**DIRECTIONS**. Retype all of the entries word for word.

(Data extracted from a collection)
■ ■ ■
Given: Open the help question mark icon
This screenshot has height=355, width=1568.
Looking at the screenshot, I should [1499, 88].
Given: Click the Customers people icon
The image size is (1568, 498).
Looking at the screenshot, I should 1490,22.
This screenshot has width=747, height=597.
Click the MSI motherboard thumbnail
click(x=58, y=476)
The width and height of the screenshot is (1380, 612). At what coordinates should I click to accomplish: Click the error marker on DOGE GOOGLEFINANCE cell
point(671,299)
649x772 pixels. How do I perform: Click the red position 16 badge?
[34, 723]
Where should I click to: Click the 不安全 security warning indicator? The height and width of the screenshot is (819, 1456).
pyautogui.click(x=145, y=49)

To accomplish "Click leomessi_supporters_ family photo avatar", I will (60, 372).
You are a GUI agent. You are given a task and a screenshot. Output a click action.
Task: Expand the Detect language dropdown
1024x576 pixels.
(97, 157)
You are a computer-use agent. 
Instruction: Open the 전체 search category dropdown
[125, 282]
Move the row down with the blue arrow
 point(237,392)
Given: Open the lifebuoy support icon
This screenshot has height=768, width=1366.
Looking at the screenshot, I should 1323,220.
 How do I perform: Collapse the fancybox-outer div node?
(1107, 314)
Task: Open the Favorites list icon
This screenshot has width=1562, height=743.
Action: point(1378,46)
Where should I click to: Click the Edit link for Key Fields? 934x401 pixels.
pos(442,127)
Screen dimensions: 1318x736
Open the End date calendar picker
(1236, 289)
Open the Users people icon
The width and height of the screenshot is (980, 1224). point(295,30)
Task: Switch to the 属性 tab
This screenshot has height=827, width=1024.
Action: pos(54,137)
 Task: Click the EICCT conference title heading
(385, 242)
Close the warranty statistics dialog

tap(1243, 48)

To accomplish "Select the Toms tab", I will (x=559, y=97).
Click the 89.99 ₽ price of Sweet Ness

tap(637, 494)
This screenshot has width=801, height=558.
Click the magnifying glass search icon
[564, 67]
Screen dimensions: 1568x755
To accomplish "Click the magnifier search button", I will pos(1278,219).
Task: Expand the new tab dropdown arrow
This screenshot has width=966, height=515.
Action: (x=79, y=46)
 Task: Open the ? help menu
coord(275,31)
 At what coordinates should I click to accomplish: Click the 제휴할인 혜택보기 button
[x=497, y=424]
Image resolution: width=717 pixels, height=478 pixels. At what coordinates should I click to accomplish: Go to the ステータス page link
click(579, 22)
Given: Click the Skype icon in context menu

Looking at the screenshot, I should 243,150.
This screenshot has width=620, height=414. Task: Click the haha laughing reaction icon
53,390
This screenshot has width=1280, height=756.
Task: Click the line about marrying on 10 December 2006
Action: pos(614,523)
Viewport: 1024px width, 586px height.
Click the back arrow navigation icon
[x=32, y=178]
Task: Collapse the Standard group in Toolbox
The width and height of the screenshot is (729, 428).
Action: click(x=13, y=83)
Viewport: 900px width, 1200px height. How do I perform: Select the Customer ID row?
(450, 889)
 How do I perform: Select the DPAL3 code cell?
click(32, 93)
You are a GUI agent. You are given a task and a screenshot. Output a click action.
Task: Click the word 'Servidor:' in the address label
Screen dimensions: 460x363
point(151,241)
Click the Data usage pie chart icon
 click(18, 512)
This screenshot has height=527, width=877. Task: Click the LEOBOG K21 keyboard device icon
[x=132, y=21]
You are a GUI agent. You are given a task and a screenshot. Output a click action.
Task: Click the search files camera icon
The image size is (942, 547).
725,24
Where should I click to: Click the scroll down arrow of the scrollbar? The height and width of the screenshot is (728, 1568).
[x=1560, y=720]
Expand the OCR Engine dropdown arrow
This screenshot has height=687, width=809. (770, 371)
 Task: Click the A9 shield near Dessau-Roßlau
■ ■ ■
**SOLUTION TO THE PROBLEM**.
Given: Open the help question mark icon
This screenshot has height=355, width=1568.
Looking at the screenshot, I should [1499, 88].
Given: Click the Customers people icon
The image size is (1568, 498).
Looking at the screenshot, I should 1490,22.
This screenshot has width=747, height=597.
Click the MSI motherboard thumbnail
click(x=58, y=476)
The width and height of the screenshot is (1380, 612). At what coordinates should I click to accomplish: Click the error marker on DOGE GOOGLEFINANCE cell
point(671,299)
649x772 pixels. How do I perform: Click the red position 16 badge?
[34, 723]
Where should I click to: Click the 不安全 security warning indicator? The height and width of the screenshot is (819, 1456).
pyautogui.click(x=145, y=49)

To accomplish "Click leomessi_supporters_ family photo avatar", I will (60, 372).
You are a GUI agent. You are given a task and a screenshot. Output a click action.
Task: Expand the Detect language dropdown
1024x576 pixels.
(97, 157)
You are a computer-use agent. 
Instruction: Open the 전체 search category dropdown
[125, 282]
Move the row down with the blue arrow
 point(237,392)
Given: Open the lifebuoy support icon
This screenshot has height=768, width=1366.
Looking at the screenshot, I should 1323,220.
 How do I perform: Collapse the fancybox-outer div node?
(1107, 314)
Task: Open the Favorites list icon
This screenshot has width=1562, height=743.
Action: point(1378,46)
Where should I click to: Click the Edit link for Key Fields? 934x401 pixels.
pos(442,127)
Screen dimensions: 1318x736
Open the End date calendar picker
(1236, 289)
Open the Users people icon
The width and height of the screenshot is (980, 1224). point(295,30)
Task: Switch to the 属性 tab
This screenshot has height=827, width=1024.
Action: pos(54,137)
 Task: Click the EICCT conference title heading
(385, 242)
Close the warranty statistics dialog

tap(1243, 48)

To accomplish "Select the Toms tab", I will (x=559, y=97).
Click the 89.99 ₽ price of Sweet Ness

tap(637, 494)
This screenshot has width=801, height=558.
Click the magnifying glass search icon
[564, 67]
Screen dimensions: 1568x755
To accomplish "Click the magnifier search button", I will pos(1278,219).
Task: Expand the new tab dropdown arrow
This screenshot has width=966, height=515.
Action: (x=79, y=46)
 Task: Open the ? help menu
coord(275,31)
 At what coordinates should I click to accomplish: Click the 제휴할인 혜택보기 button
[x=497, y=424]
Image resolution: width=717 pixels, height=478 pixels. At what coordinates should I click to accomplish: Go to the ステータス page link
click(579, 22)
Given: Click the Skype icon in context menu

Looking at the screenshot, I should 243,150.
This screenshot has width=620, height=414. Task: Click the haha laughing reaction icon
53,390
This screenshot has width=1280, height=756.
Task: Click the line about marrying on 10 December 2006
Action: pos(614,523)
Viewport: 1024px width, 586px height.
Click the back arrow navigation icon
[x=32, y=178]
Task: Collapse the Standard group in Toolbox
The width and height of the screenshot is (729, 428).
Action: click(x=13, y=83)
Viewport: 900px width, 1200px height. How do I perform: Select the Customer ID row?
(450, 889)
 How do I perform: Select the DPAL3 code cell?
click(32, 93)
You are a GUI agent. You are given a task and a screenshot. Output a click action.
Task: Click the word 'Servidor:' in the address label
Screen dimensions: 460x363
point(151,241)
Click the Data usage pie chart icon
 click(18, 512)
This screenshot has height=527, width=877. Task: Click the LEOBOG K21 keyboard device icon
[x=132, y=21]
You are a GUI agent. You are given a task and a screenshot. Output a click action.
Task: Click the search files camera icon
The image size is (942, 547).
725,24
Where should I click to: Click the scroll down arrow of the scrollbar? The height and width of the screenshot is (728, 1568).
[x=1560, y=720]
Expand the OCR Engine dropdown arrow
This screenshot has height=687, width=809. (770, 371)
 Task: Click the A9 shield near Dessau-Roßlau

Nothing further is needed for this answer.